Je regarde Marielle s'éloigner et prend la feuille devant moi pour en faire une boule de papier que je balance par-dessus ma chaise. Elle atterrit sur la table de derrière et entends déjà un patient le déplié pour commencer un dessin. Je me lève a mon tour et part rejoindre ma chambre. Chambre numéro 23, douzième porte sur la gauche, ayant pour seule décoration une armoire, une table de chevet et un vieux lit, je m'allonge dessus et ferme les yeux. Je me sens sombrer dans le sommeil et ne fais rien pour m'en défaire.



A mon réveil, je grimace de douleur. Mon dos me fait atrocement souffrir à cause des ressors du matelas et je me rappelle soudainement pourquoi je préfère dormir dehors qu'ici. Déjà dehors je suis tranquille, j'ai les étoiles comme compagnes et l'herbe est franchement plus agréable que trois vulgaires ressors plantés au milieu du dos. Je me relève, et un cri s'échappe de ma bouche en découvrant ce qui est déposé sur ma table de chevet. Il m'est impossible de le rater puisqu'il n'y a rien sur le petit meuble en bois, autre qu'une feuille de papier parfaitement lisse. Je me tire les cheveux, pousse un grand râlement avant de la prendre entre les mains. La colère s'empare de moi, j'en refais une boule et la re balance dans un coin. Je me précipite dehors et est immédiatement arrêté par Marielle qui m 'attendais les bras croisés.

- Enfin réveillée? Demande-t-elle d'une voix calme, trop calme.

Son ton m'est insupportable, je lève les yeux au ciel et m'étire de tout mon long pour faire disparaître cette atroce douleur dorsale. Je fais craquer mes doigts et la fixe droit dans les yeux. Elle n'a aucunement peur de moi, et n'hésite pas à jouer sur mes nerfs en jouant avec le capuchon de son stylo.

- Je ne la remplierai pas si c'est ce que tu veux.

- Tu crois ça? Me lance-t-elle un air de défis dans la voix. Je peux aller voir Jocelyne si tu veux.

- Je ...

Tout sauf elle, par pitié ! L'infirmière en chef est la pire personne en ce monde. C'est elle qui te bassine avec ses cours sur la violence. C'est elle aussi qui n'hésite pas à utiliser la violence pour te faire prendre le droit chemin. Mon dos se souvient parfaitement de son fouet, ils sont même devenus assez proches tous les deux. Je me revois immédiatement à genoux dans son bureau à écouter sa voix nasillarde et crier de douleurs à chaque coup de fouet.

- Tu n'oserais pas!

- En es-tu certaine ? Elle se trouve actuellement en cuisine à préparer le repas de ce soir.

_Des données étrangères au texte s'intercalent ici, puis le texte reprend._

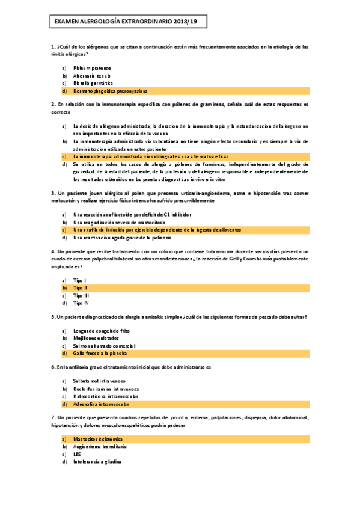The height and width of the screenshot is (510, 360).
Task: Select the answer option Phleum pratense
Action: coord(92,68)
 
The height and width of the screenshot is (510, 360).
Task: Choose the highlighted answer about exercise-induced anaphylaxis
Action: coord(157,230)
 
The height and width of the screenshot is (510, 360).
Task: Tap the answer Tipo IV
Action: coord(81,303)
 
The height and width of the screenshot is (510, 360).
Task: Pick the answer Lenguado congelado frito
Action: coord(101,331)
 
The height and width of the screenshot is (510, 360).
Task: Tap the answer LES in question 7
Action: coord(77,455)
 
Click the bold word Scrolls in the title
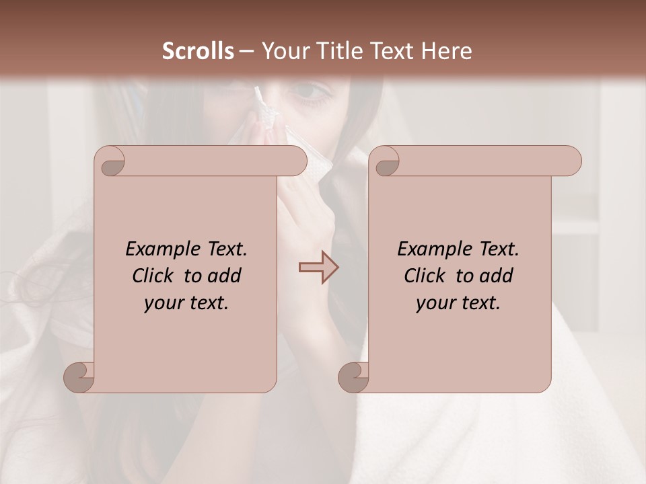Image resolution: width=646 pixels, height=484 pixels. coord(198,50)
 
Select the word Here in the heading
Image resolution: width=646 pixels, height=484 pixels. coord(445,50)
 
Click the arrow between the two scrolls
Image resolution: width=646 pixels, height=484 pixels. coord(318,268)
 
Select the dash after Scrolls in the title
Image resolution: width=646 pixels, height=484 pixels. coord(246,50)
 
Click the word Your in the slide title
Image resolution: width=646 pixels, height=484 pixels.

Mon cerveau se met à bouillonner intérieurement à la recherche d'une quelconque échappatoire. Vous vous demandez sûrement pourquoi je refuse de remplir ce questionnaire ? De simples questions sur soi ? Tout simplement parce que ça fait deux ans que je le fais, deux ans que j'y vais, deux ans que l'on nous regarde comme des bêtes de foires, deux ans qu'on nous craint sur notre passage, deux ans que l'on nous insulte dans notre dos. Ce n'est pas ma faute si je suis ainsi, c'est eux qui me l'ont fait devenir.

- Lorene, c'est ta dernière chance. Ce soir, on envoie les bulletins et si le tient n'y est pas, Jocelyne en sera immédiatement au courant et tu sais parfaitement ce qu'elle te fera. Nous savons toutes les deux que tu ne seras pas choisis, personne ne sera choisi ici, alors qu'est-ce que tu perds ? Tu réponds aux dix questions et tu évites le fouet. Tu acceptes ?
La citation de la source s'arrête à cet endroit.